- _Compito richiesto 1_
Riscrivi il passo del testo sulla mattina alla stazione di Milano a partire da "Mi sono sentita" e fino a "non conoscono 2pac.", sostituendo "2pac" con "Tupac".
- _Compito richiesto 2_
Nel testo sulla mattina alla stazione di Milano, perché gli sguardi confusi delle persone non infastidiscono chi scrive? Rispondi in una o due frasi.

- _Fonte_
Mi sento così filosofica questa mattina e sorrido, che grande filosofa, seduta per terra davanti la biglietteria della stazione di Milano, cuffie sulle orecchie e Lady Saw che canta "I'm a bad girl....., I'm bout to crash...". Fantastico. Guardo le persone e osservo la loro fretta compulsiva, io invece mi dondolo al ritmo della dancehall e gli sguardi mi scrutano confusi.
Anche questo non mi infastidisce, sono sempre stata una grande esibizionista. In ogni caso riflettevo stamattina venendo vero la stazione e scontrandomi con la miriade di persone che andavano al lavoro, un flusso unico di grigio, gente impacchettata nei loro abiti stirati e perfetti, intossicati dalla nicotina e quello sguardo di chi non ha più una vita. Nove ore in ufficio per prendere uno stipendio che permetterà di pagare 900 euro per un monolocale? No grazie, preferisco vivere.
Mi sono sentita incredibilmente fortunata stamattina, non solo per le possibilità che ho avuto, ma anche per il carattere che ho avuto, dono o costruzione, ancora non so, ma ringrazio per essere sempre stata così anticonformista ed aver sempre avuto il coraggio di seguire i miei sogni, per quanto folli, di aver sempre dato peso al mio istinto e di non essermi lasciata ingabbiare da una società vuota e superficiale come quella italiana di questi ultimi anni.
Per tirarmi su di morale cambio canzone nel mio mp3 e metto 'Dear Mama' di 2pac, che poesia di canzone. Metto in stand by la mente e mi immergo nelle parole di uno dei più grandi rapper di tutti i tempi. A voi il testo, provate a cercarla e ad ascoltarla, per i pochi folli che non conoscono 2pac.

“When I was young me and my mama had beef
Seventeen years old kicked out on the streets
Though back at the time I never thought I'd see her face
Ain't a woman alive that could take my mama's place
Suspended from school scared ta go home
I was a fool with the big boyz
Breakin' all the rules
Shed tears with my baby sister, over the years
We was poorer than the other little kids
And even though we had different daddy's
The same drama
When things went wrong we'd blame mama.

- _Dati_

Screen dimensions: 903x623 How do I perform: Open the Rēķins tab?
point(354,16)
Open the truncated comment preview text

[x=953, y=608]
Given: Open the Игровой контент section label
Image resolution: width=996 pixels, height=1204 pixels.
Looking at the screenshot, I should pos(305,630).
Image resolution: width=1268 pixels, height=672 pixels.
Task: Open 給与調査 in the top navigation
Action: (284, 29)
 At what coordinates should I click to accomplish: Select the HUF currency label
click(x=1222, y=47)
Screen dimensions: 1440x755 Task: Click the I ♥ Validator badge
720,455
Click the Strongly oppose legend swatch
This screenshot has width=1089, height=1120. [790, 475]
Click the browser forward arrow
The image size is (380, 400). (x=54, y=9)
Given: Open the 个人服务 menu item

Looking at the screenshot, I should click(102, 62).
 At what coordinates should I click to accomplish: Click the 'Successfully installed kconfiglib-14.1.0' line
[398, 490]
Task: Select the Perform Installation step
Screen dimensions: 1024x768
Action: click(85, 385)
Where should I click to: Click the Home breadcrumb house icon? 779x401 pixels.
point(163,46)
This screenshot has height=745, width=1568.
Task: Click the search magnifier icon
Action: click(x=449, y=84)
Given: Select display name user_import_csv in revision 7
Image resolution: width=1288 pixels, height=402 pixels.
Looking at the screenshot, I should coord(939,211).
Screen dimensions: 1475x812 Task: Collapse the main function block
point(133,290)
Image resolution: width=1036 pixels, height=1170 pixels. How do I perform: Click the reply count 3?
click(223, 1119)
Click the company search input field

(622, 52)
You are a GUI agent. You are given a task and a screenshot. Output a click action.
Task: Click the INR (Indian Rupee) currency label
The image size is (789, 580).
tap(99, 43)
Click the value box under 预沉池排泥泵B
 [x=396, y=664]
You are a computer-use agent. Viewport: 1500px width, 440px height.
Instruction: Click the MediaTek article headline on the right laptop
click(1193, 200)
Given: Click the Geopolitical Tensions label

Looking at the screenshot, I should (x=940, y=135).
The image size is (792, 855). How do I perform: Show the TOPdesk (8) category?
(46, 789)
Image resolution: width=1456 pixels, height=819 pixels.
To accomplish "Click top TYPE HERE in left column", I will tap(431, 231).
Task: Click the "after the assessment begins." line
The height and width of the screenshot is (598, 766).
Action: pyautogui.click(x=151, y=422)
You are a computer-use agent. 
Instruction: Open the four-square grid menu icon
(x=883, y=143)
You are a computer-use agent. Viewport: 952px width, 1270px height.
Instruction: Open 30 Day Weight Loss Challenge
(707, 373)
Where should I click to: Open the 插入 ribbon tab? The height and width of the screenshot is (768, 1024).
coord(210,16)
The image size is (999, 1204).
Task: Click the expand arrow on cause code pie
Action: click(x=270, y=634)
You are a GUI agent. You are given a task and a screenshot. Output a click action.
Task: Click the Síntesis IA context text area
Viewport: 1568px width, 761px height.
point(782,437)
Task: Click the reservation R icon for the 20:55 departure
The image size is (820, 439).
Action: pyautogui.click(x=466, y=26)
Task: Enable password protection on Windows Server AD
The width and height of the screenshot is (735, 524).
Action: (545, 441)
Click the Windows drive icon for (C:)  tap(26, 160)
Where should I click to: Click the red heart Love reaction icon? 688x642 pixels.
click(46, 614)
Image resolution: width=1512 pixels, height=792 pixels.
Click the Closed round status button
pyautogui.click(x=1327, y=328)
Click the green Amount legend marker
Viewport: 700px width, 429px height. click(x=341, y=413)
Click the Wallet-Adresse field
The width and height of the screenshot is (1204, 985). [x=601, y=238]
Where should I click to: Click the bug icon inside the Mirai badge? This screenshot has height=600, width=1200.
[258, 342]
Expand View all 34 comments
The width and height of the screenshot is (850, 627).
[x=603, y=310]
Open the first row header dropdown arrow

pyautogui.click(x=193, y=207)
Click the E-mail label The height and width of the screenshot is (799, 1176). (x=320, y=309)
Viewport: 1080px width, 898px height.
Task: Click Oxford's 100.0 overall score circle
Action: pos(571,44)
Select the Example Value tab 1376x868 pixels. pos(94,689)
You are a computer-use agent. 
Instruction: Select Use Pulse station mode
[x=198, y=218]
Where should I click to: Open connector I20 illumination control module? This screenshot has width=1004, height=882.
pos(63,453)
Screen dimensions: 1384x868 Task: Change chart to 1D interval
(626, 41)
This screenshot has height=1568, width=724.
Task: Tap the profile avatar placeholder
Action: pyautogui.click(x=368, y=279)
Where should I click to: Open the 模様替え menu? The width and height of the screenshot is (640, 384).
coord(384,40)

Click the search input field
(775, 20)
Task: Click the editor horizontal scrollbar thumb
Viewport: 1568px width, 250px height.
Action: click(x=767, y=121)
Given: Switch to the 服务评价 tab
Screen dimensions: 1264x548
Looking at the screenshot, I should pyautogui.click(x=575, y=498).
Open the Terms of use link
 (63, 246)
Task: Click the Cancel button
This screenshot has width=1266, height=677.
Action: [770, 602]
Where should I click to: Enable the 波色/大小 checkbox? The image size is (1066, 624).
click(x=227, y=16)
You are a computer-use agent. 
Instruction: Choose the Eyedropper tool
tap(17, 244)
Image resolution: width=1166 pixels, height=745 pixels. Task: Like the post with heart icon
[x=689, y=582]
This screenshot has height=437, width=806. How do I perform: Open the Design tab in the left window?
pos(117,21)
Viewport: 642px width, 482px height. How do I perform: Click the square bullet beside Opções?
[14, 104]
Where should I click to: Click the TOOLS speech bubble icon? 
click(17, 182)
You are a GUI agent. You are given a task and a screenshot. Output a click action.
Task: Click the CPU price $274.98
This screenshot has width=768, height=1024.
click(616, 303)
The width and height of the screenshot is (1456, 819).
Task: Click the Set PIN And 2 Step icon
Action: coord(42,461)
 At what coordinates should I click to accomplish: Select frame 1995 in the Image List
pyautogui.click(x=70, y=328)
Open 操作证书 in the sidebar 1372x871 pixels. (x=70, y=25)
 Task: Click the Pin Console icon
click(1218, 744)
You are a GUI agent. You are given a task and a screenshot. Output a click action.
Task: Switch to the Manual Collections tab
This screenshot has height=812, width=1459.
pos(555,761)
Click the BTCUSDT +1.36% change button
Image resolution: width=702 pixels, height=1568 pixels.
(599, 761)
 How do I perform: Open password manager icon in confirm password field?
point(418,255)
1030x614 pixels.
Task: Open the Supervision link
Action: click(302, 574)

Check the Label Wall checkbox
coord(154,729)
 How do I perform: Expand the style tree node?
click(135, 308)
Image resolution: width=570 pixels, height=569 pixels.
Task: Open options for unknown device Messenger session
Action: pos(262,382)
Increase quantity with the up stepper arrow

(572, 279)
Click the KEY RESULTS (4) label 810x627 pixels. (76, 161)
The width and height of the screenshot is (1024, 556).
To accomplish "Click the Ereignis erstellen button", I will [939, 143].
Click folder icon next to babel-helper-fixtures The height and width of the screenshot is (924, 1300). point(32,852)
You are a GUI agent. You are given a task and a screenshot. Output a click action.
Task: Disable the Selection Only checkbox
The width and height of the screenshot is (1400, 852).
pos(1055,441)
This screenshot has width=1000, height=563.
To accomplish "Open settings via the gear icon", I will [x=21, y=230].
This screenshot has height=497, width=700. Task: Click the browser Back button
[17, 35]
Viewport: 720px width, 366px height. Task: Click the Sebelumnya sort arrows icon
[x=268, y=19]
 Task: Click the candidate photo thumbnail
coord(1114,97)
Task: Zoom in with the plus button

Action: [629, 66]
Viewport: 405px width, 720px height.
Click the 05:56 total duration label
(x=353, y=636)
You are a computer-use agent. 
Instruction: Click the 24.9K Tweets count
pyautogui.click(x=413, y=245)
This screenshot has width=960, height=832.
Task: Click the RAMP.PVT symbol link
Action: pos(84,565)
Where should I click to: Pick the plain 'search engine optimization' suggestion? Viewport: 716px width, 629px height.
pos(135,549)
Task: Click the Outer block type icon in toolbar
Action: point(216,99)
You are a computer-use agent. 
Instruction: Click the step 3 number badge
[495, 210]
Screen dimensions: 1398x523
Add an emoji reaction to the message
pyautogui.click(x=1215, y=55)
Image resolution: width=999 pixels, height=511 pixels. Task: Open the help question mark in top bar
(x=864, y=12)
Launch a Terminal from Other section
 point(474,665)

- _Soluzione 1_
Mi sono sentita incredibilmente fortunata stamattina, non solo per le possibilità che ho avuto, ma anche per il carattere che ho avuto, dono o costruzione, ancora non so, ma ringrazio per essere sempre stata così anticonformista ed aver sempre avuto il coraggio di seguire i miei sogni, per quanto folli, di aver sempre dato peso al mio istinto e di non essermi lasciata ingabbiare da una società vuota e superficiale come quella italiana di questi ultimi anni.
Per tirarmi su di morale cambio canzone nel mio mp3 e metto 'Dear Mama' di Tupac, che poesia di canzone. Metto in stand by la mente e mi immergo nelle parole di uno dei più grandi rapper di tutti i tempi. A voi il testo, provate a cercarla e ad ascoltarla, per i pochi folli che non conoscono Tupac.

- _Soluzione 2_
Gli sguardi confusi non la infastidiscono perché, come afferma lei stessa, è sempre stata una grande esibizionista.